* **WHAT IS NEEDED**
Update the listing below by swapping each "radio button" for "option circle" and leaving all other text as it is. Don't include the pictures in your answer.

### SUPPLIED DATA ###

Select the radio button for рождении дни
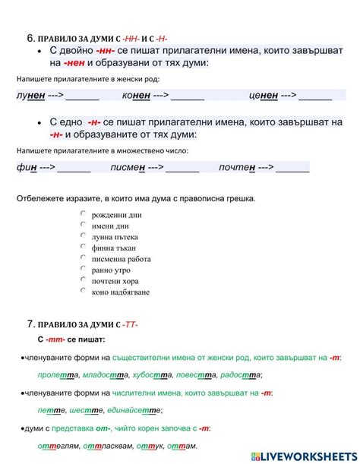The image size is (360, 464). pos(83,215)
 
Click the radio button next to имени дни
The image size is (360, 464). pos(83,226)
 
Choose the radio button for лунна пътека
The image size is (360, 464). pos(83,236)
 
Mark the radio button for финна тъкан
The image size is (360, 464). pos(83,248)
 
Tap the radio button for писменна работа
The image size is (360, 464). pos(83,258)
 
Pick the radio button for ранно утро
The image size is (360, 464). pos(83,270)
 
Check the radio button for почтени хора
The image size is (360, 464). pos(83,280)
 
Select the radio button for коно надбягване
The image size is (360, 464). pos(83,292)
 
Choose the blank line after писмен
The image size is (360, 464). pos(182,168)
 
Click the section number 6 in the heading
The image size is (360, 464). pos(30,36)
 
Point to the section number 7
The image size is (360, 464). pos(30,325)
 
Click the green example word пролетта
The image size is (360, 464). pos(55,375)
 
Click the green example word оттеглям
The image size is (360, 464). pos(57,446)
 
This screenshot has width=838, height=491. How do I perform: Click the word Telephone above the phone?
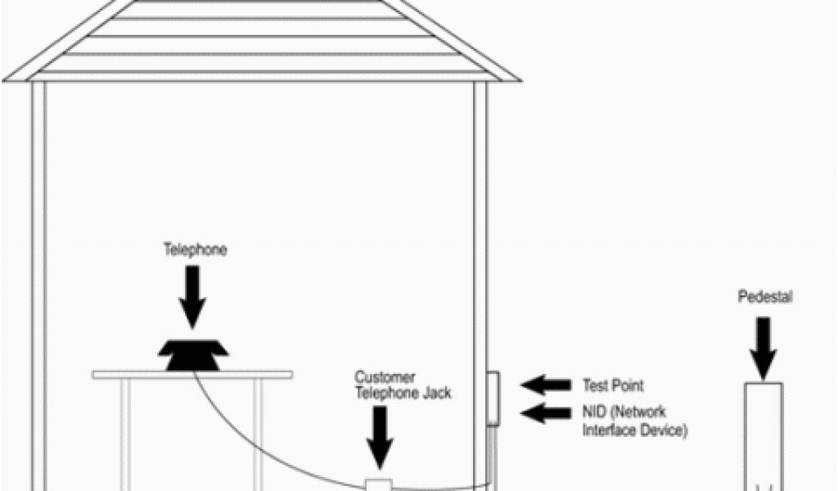195,250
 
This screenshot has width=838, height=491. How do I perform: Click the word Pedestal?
765,297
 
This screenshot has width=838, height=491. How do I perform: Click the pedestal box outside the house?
764,434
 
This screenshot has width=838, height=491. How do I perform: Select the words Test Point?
612,385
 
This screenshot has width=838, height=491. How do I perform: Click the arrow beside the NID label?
546,413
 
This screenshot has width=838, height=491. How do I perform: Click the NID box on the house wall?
493,398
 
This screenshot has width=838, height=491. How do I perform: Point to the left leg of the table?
124,434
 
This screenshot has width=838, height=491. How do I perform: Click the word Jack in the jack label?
437,393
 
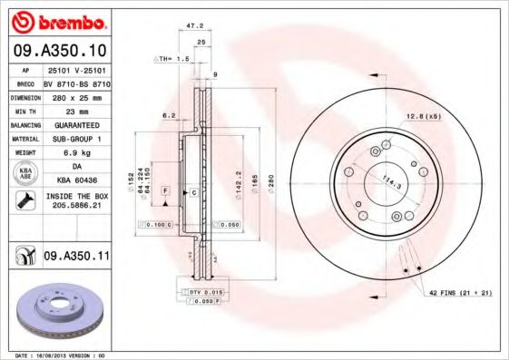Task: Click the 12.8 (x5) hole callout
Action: click(x=423, y=115)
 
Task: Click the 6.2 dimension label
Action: click(x=168, y=115)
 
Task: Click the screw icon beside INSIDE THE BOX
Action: click(x=25, y=200)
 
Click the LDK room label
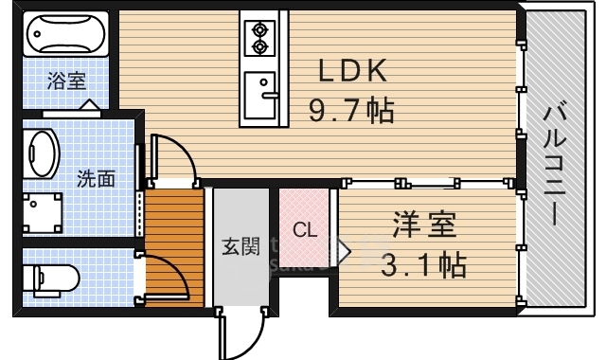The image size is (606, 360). point(351,72)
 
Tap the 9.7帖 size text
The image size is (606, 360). point(351,111)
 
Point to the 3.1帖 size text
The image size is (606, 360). point(425,264)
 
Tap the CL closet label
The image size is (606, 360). point(304,229)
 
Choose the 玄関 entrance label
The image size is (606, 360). point(241,246)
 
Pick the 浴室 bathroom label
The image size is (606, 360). point(66,81)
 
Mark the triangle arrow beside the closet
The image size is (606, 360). point(344,251)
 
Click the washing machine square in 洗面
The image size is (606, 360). point(42,211)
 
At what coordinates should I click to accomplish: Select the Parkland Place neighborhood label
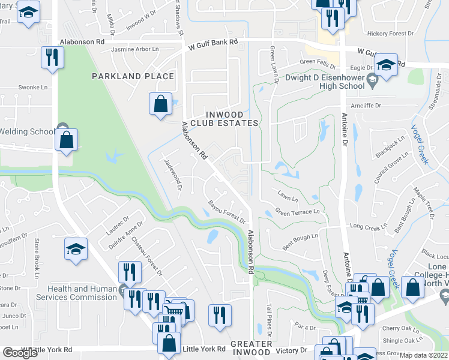133,76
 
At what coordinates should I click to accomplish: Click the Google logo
20,353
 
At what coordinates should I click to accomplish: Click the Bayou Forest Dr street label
226,211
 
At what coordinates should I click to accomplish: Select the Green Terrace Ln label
297,212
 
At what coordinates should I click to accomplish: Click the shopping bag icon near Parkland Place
161,104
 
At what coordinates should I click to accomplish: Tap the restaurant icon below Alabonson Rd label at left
52,58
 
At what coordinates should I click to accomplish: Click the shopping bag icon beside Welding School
66,140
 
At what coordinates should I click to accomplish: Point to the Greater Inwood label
251,348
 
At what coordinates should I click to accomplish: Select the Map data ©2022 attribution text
424,355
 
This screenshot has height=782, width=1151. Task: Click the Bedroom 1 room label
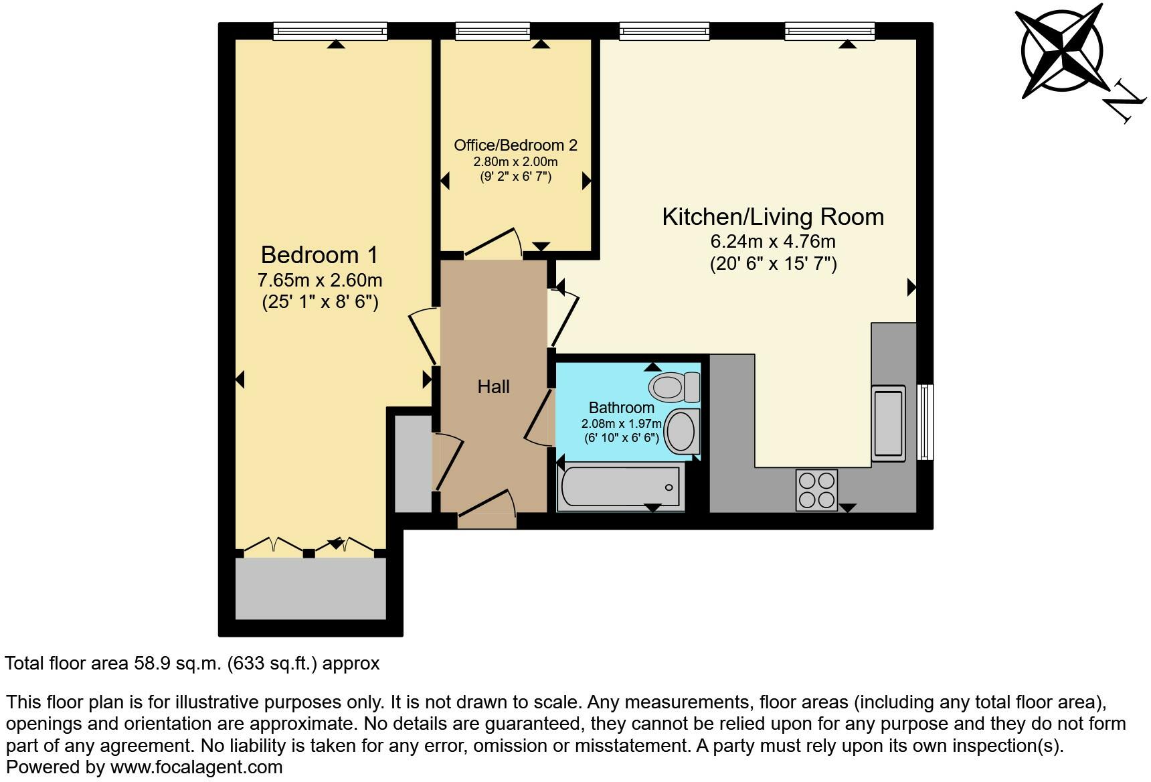(x=319, y=255)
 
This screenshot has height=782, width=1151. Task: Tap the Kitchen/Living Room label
(x=773, y=217)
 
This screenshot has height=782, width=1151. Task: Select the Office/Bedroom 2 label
(x=515, y=145)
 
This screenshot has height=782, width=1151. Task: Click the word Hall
(x=493, y=386)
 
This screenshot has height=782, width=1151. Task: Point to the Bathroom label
(x=622, y=408)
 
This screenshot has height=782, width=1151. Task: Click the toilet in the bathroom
(x=674, y=386)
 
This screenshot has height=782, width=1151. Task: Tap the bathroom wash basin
(x=683, y=431)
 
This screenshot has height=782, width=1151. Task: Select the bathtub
(x=621, y=487)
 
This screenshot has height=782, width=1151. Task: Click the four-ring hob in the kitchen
(x=816, y=491)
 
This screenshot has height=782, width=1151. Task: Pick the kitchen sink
(x=889, y=422)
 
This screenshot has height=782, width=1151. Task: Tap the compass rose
(x=1061, y=52)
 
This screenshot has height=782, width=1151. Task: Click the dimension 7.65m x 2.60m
(x=320, y=280)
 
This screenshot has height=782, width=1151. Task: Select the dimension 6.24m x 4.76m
(x=773, y=241)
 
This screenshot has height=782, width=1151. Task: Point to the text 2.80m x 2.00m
(x=515, y=162)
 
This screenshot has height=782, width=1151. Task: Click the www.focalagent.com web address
(x=196, y=767)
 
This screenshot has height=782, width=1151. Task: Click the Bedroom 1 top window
(x=331, y=31)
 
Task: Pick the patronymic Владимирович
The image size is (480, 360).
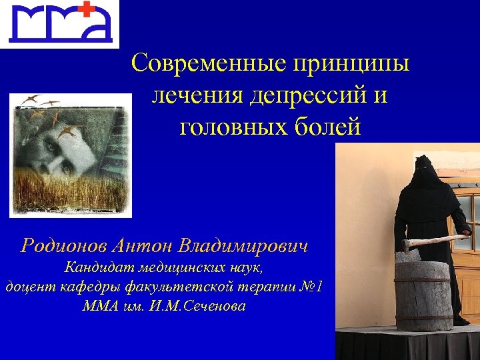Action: (244, 245)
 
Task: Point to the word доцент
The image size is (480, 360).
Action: (26, 287)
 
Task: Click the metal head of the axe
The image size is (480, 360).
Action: (407, 244)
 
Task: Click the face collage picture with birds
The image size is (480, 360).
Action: (71, 155)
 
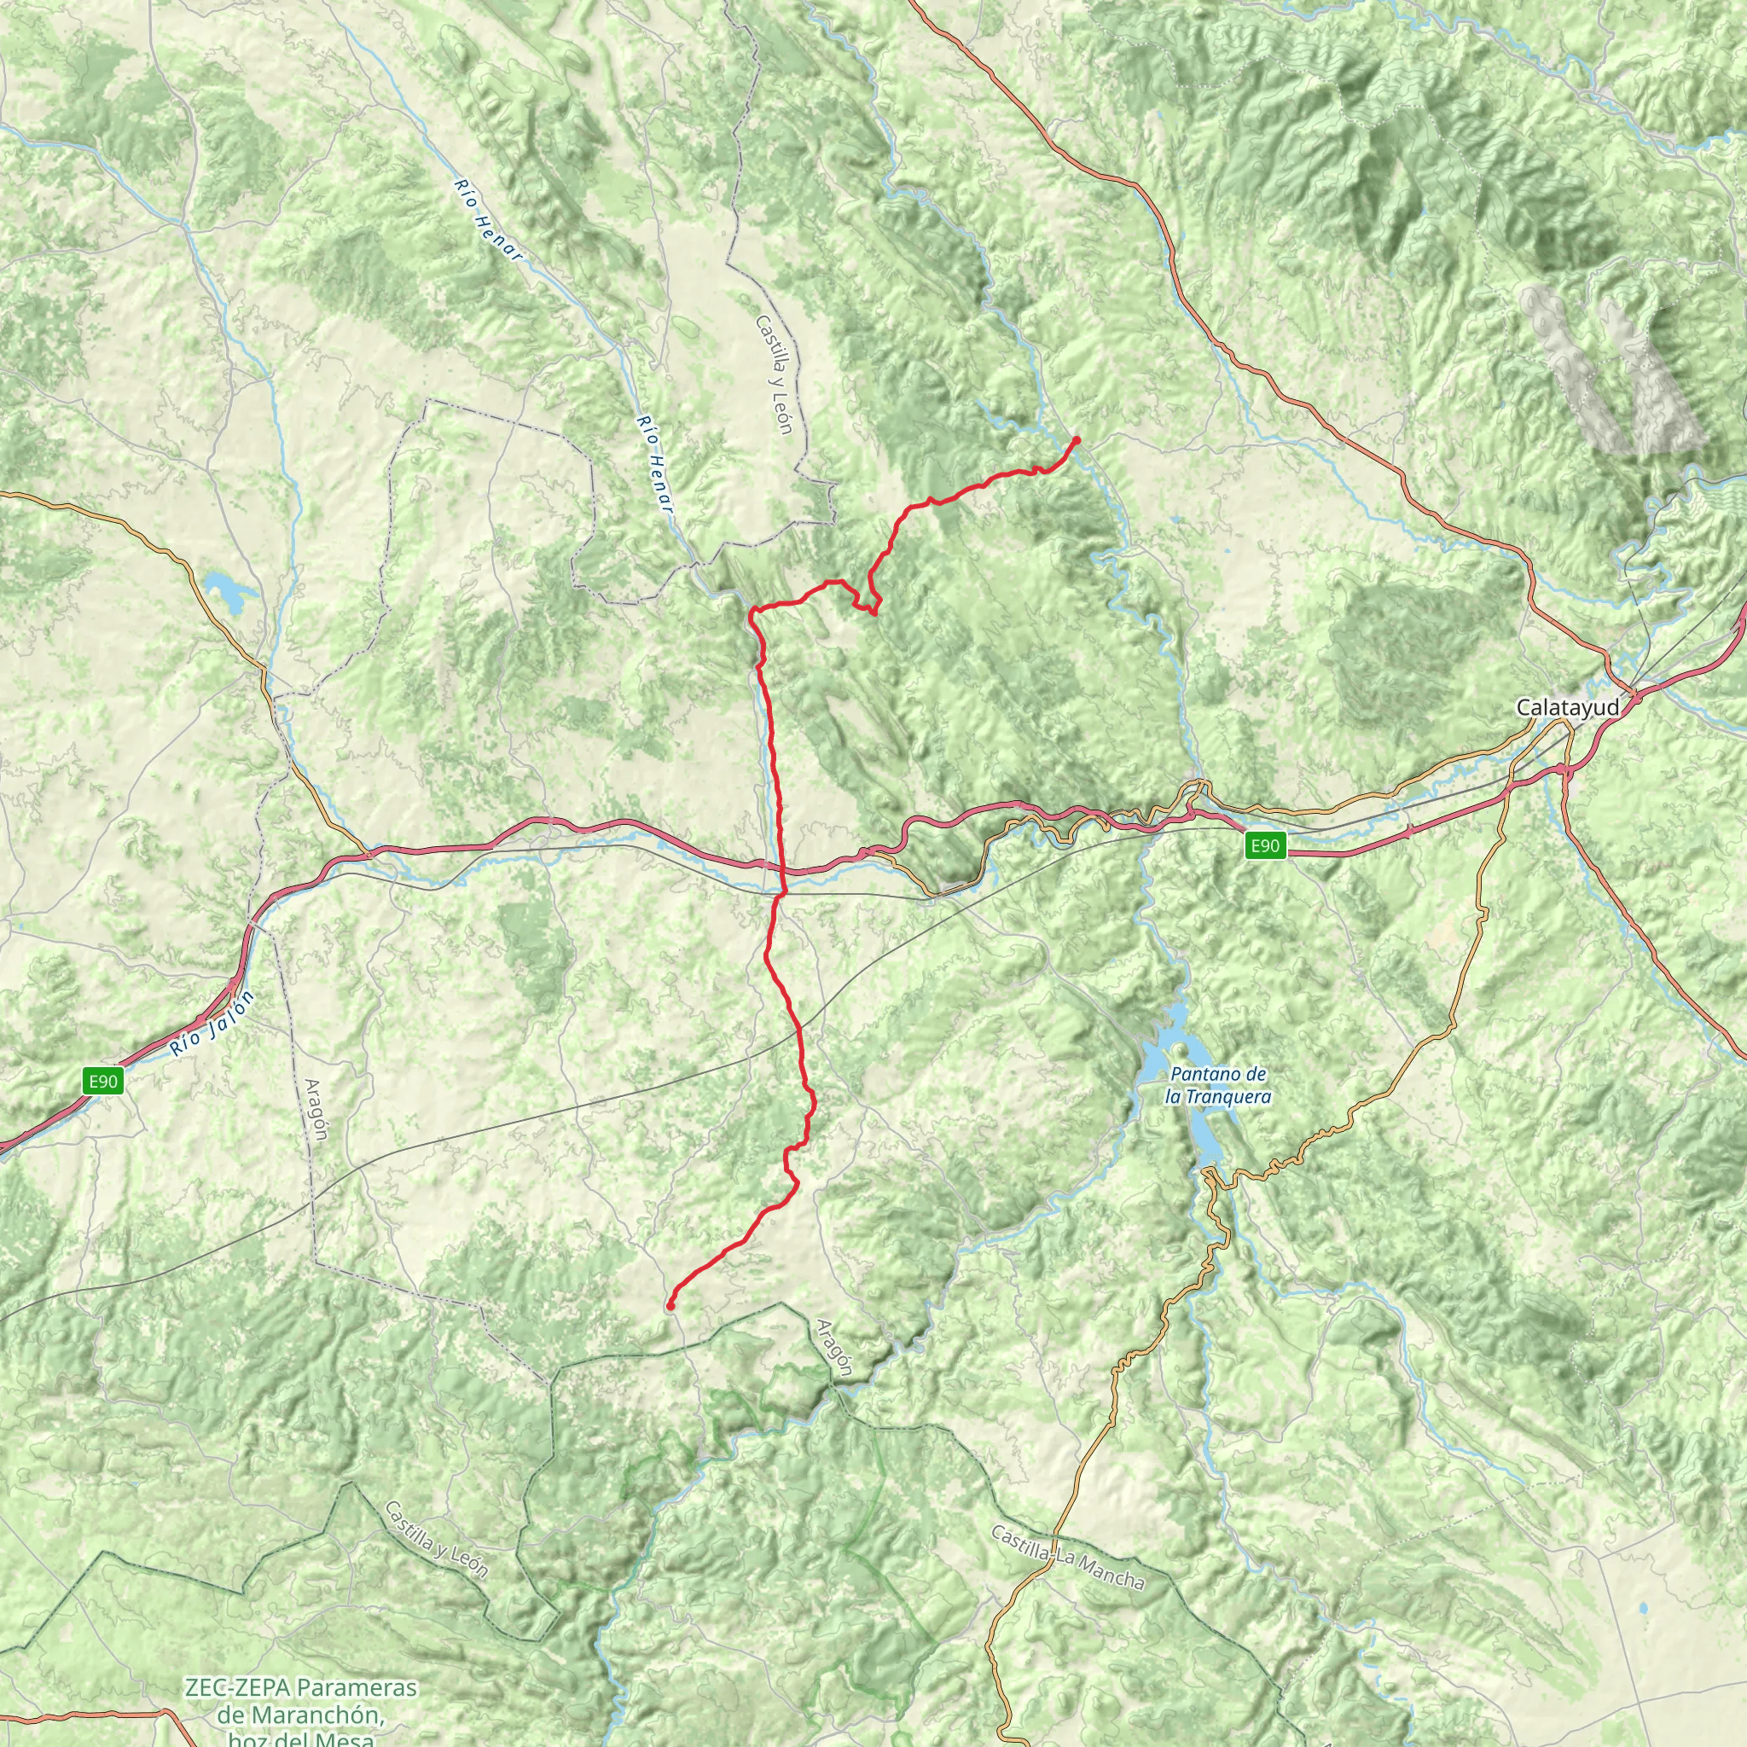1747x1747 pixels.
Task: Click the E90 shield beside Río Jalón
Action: coord(103,1081)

###

* **EXERCISE RESPONSE**
Select the option circle for рождении дни
The image size is (360, 464). pos(83,215)
 
Click the option circle next to имени дни
The image size is (360, 464). pos(83,226)
 
Choose the option circle for лунна пътека
The image size is (360, 464). pos(83,236)
 
Mark the option circle for финна тъкан
The image size is (360, 464). pos(83,248)
 
Tap the option circle for писменна работа
The image size is (360, 464). pos(83,258)
 
Pick the option circle for ранно утро
The image size is (360, 464). pos(83,270)
 
Check the option circle for почтени хора
The image size is (360, 464). pos(83,280)
 
Select the option circle for коно надбягване
The image size is (360, 464). pos(83,292)
 
Choose the blank line after писмен
The image size is (360, 464). pos(182,168)
 
Click the section number 6 in the heading
The image size is (360, 464). pos(30,36)
 
Point to the section number 7
The image size is (360, 464). pos(30,325)
 
Click the green example word пролетта
The image size is (360, 464). pos(55,375)
 
Click the green example word оттеглям
The image size is (360, 464). pos(57,446)
 
This screenshot has width=838, height=491. How do I perform: Click the word Telephone above the phone?
195,250
 
This screenshot has width=838, height=491. How do I perform: Click the word Pedestal?
765,297
 
This screenshot has width=838, height=491. How do I perform: Click the pedestal box outside the house?
764,434
 
This screenshot has width=838, height=491. How do I perform: Select the words Test Point?
612,385
 
This screenshot has width=838, height=491. How do I perform: Click the arrow beside the NID label?
546,413
 
This screenshot has width=838, height=491. How do I perform: Click the NID box on the house wall?
493,398
 
This screenshot has width=838, height=491. How do I perform: Point to the left leg of the table?
124,434
 
This screenshot has width=838, height=491. How do I perform: Click the word Jack in the jack label?
437,393
 
Task: Click the 12.8 (x5) hole callout
Action: click(x=423, y=115)
 
Task: Click the 6.2 dimension label
Action: click(x=168, y=115)
 
Task: Click the screw icon beside INSIDE THE BOX
Action: click(x=25, y=200)
 
Click the LDK room label
The image size is (606, 360). point(351,72)
 
Tap the 9.7帖 size text
The image size is (606, 360). point(351,111)
 
Point to the 3.1帖 size text
The image size is (606, 360). point(425,264)
 
Tap the CL closet label
The image size is (606, 360). point(304,229)
 
Choose the 玄関 entrance label
The image size is (606, 360). point(241,246)
 
Pick the 浴室 bathroom label
The image size is (606, 360). point(66,81)
 
Mark the triangle arrow beside the closet
The image size is (606, 360). point(344,251)
 
Click the washing machine square in 洗面
The image size is (606, 360). point(42,211)
 
At what coordinates should I click to accomplish: Select the Parkland Place neighborhood label
133,76
 
At what coordinates should I click to accomplish: Click the Google logo
20,353
 
At what coordinates should I click to accomplish: Click the Bayou Forest Dr street label
226,211
 
At what coordinates should I click to accomplish: Select the Green Terrace Ln label
297,212
 
At what coordinates should I click to accomplish: Click the shopping bag icon near Parkland Place
161,104
 
At what coordinates should I click to accomplish: Tap the restaurant icon below Alabonson Rd label at left
52,58
 
At what coordinates should I click to accomplish: Click the shopping bag icon beside Welding School
66,140
 
At what coordinates should I click to accomplish: Point to the Greater Inwood label
251,348
 
At what coordinates should I click to accomplish: Select the Map data ©2022 attribution text
424,355
 
This screenshot has height=782, width=1151. Task: Click the Bedroom 1 room label
(x=319, y=255)
 
This screenshot has height=782, width=1151. Task: Tap the Kitchen/Living Room label
(x=773, y=217)
 
This screenshot has height=782, width=1151. Task: Select the Office/Bedroom 2 label
(x=515, y=145)
 
This screenshot has height=782, width=1151. Task: Click the word Hall
(x=493, y=386)
 
This screenshot has height=782, width=1151. Task: Point to the Bathroom label
(x=622, y=408)
 
This screenshot has height=782, width=1151. Task: Click the toilet in the bathroom
(x=674, y=386)
 
This screenshot has height=782, width=1151. Task: Tap the bathroom wash basin
(x=683, y=431)
 
This screenshot has height=782, width=1151. Task: Select the bathtub
(x=621, y=487)
 
This screenshot has height=782, width=1151. Task: Click the four-ring hob in the kitchen
(x=816, y=491)
 
This screenshot has height=782, width=1151. Task: Pick the kitchen sink
(x=889, y=422)
 
This screenshot has height=782, width=1151. Task: Tap the compass rose
(x=1061, y=52)
 
This screenshot has height=782, width=1151. Task: Click the dimension 7.65m x 2.60m
(x=320, y=280)
 
This screenshot has height=782, width=1151. Task: Select the dimension 6.24m x 4.76m
(x=773, y=241)
 
This screenshot has height=782, width=1151. Task: Point to the text 2.80m x 2.00m
(x=515, y=162)
 
This screenshot has height=782, width=1151. Task: Click the www.focalagent.com web address
(x=196, y=767)
 
This screenshot has height=782, width=1151. Task: Click the Bedroom 1 top window
(x=331, y=31)
 
Task: Pick the patronymic Владимирович
The image size is (480, 360).
Action: (244, 245)
 
Task: Point to the word доцент
The image size is (480, 360).
Action: (26, 287)
 
Task: Click the metal head of the axe
The image size is (480, 360).
Action: (407, 244)
 
Task: Click the face collage picture with birds
The image size is (480, 360).
Action: (71, 155)
 
1747x1747 pixels.
Task: Click the E90 shield beside Río Jalón
Action: coord(103,1081)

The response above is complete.